«Comment emmerder ses parents ? Voilà une question qui
tourmente chacun à son heure. Pour ceux de sa génération, elle
prend un tour tout à fait tragique. Sans le vouloir, sans parfois
le savoir, ils emmerdent malgré eux leurs parents dans le sens
où ils les ennuient. Loin des utopies, des rêves et des révoltes
légitimes, ils diffusent un ennui tout entier pétri de leur conformisme
et de leur docilité. Si, pourtant, certains d'entre eux
tentent de s'adonner au sport plaisant de la transgression, la
tâche est ardue. Du cannabis au trotskisme via l'échangisme,
tout sera accueilli avec bienveillance, voire soulagement :
autant de preuves que les enfants sont en vie.
Sa première ébauche d'insurrection avait consisté à arracher
méthodiquement le portrait de Pierre Overney qui était collé
sur la porte de la cuisine. Il avait pensé bien faire. C'était lors
d'une de ses nombreuses tentatives de réaménagement-embourgeoisement
de l'appartement. Son initiative n'avait pas
été bien accueillie. Il en avait été déçu. Mais enfin, ce n'était pas
de sa faute s'il n'avait pas su reconnaître un militant maoïste
assassiné ! Il avait cru qu'il s'agissait là du poster d'un vieux
chanteur folk passé de mode et que le temps était venu de s'en
débarrasser. Ce fut son premier sacrilège. Bien involontaire.
Mais tellement révélateur. Et ce n'était que le début...»
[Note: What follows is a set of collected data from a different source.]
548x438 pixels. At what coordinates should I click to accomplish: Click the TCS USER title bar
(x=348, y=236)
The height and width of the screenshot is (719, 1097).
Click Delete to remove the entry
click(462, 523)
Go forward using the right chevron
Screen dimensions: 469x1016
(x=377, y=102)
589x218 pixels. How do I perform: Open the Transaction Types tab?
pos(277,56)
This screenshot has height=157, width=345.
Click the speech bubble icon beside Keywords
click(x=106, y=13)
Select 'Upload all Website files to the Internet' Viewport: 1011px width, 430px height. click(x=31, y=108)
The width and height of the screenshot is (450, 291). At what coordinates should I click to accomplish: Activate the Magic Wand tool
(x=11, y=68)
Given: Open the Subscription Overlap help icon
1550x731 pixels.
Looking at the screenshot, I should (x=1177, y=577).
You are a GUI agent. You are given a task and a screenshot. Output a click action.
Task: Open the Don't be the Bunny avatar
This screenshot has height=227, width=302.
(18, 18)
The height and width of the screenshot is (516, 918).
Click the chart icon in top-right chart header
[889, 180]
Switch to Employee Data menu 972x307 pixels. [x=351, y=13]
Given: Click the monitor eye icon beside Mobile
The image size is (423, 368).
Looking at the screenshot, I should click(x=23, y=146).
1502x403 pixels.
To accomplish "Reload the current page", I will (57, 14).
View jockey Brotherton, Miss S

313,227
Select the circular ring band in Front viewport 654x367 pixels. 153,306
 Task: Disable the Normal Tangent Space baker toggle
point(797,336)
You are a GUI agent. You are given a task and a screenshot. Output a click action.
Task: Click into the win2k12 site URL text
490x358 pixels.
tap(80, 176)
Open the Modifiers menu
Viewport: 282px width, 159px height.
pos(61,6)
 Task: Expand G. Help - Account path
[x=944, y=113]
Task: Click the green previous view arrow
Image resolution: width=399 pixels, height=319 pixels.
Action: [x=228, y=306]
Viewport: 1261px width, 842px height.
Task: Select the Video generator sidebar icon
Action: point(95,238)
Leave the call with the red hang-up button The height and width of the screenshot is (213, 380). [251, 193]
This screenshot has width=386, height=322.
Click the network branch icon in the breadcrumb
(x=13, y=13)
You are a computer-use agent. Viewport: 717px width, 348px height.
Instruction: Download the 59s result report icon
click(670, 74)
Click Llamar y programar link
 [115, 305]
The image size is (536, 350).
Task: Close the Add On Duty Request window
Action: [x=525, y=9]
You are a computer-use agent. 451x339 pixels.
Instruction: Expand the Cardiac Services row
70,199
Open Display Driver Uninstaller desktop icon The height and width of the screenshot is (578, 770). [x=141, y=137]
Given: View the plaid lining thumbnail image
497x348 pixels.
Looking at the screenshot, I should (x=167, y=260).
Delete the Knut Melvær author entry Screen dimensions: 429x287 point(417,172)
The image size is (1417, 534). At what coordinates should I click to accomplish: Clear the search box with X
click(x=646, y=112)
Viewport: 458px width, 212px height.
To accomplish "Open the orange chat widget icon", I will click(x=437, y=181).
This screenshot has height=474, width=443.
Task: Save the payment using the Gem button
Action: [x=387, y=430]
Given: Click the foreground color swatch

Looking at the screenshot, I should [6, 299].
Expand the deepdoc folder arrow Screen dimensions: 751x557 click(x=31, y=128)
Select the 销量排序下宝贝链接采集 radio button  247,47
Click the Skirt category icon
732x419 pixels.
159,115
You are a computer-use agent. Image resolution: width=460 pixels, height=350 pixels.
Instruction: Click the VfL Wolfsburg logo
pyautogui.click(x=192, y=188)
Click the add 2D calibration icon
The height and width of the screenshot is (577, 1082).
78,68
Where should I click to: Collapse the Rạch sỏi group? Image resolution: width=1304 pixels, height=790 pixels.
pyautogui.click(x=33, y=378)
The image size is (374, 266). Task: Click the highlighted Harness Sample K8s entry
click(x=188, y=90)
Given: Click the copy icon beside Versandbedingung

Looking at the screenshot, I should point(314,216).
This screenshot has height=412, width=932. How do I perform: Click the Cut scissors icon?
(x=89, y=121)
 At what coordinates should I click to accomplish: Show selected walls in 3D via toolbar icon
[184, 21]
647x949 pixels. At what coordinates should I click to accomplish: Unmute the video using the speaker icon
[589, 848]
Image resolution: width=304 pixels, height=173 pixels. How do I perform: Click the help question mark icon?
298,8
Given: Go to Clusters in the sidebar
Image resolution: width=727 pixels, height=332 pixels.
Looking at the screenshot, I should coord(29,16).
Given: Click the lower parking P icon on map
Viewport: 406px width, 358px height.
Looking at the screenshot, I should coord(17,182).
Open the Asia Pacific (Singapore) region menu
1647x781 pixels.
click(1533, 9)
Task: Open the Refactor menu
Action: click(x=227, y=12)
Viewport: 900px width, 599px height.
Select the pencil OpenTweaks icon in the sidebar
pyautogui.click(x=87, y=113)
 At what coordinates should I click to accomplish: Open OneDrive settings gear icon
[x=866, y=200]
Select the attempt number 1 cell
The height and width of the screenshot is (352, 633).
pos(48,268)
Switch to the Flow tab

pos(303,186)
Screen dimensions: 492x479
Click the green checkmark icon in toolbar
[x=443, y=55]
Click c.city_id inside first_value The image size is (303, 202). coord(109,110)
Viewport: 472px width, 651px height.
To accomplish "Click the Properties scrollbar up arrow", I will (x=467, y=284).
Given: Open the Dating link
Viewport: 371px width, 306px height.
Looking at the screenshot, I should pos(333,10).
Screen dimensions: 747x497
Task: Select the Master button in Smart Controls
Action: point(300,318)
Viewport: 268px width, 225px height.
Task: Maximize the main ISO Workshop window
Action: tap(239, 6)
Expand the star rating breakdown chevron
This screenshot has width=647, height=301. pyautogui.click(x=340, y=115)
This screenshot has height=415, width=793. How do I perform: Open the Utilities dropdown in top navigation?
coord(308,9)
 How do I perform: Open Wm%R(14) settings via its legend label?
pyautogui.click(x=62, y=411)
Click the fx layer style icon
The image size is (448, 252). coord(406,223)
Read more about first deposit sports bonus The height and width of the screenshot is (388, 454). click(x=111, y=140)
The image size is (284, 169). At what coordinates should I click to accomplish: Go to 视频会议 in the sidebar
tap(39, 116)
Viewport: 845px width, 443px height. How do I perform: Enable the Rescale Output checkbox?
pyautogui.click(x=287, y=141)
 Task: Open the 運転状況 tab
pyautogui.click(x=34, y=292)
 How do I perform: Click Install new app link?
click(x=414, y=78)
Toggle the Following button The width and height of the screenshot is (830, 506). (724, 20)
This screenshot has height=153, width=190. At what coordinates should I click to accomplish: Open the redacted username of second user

Le trentenaire est un curieux animal dont on entend souvent
parler. Une quantité incroyable de dossiers, d'études, de monographies
lui est consacrée. De temps en temps, il s'exprime. Ou
plutôt, il réagit. Parfois pour se plaindre (on ne lui a rien laissé),
parfois pour étonner son monde (il a l'audace d'avouer publiquement
qu'il a osé jadis sécher des cours de DEUG). Il s'exprime mais
ne se raconte pas. Pourtant, son salut viendra sans doute de sa
capacité à prendre au sérieux son histoire, à la conter, peut-être à
l'aimer...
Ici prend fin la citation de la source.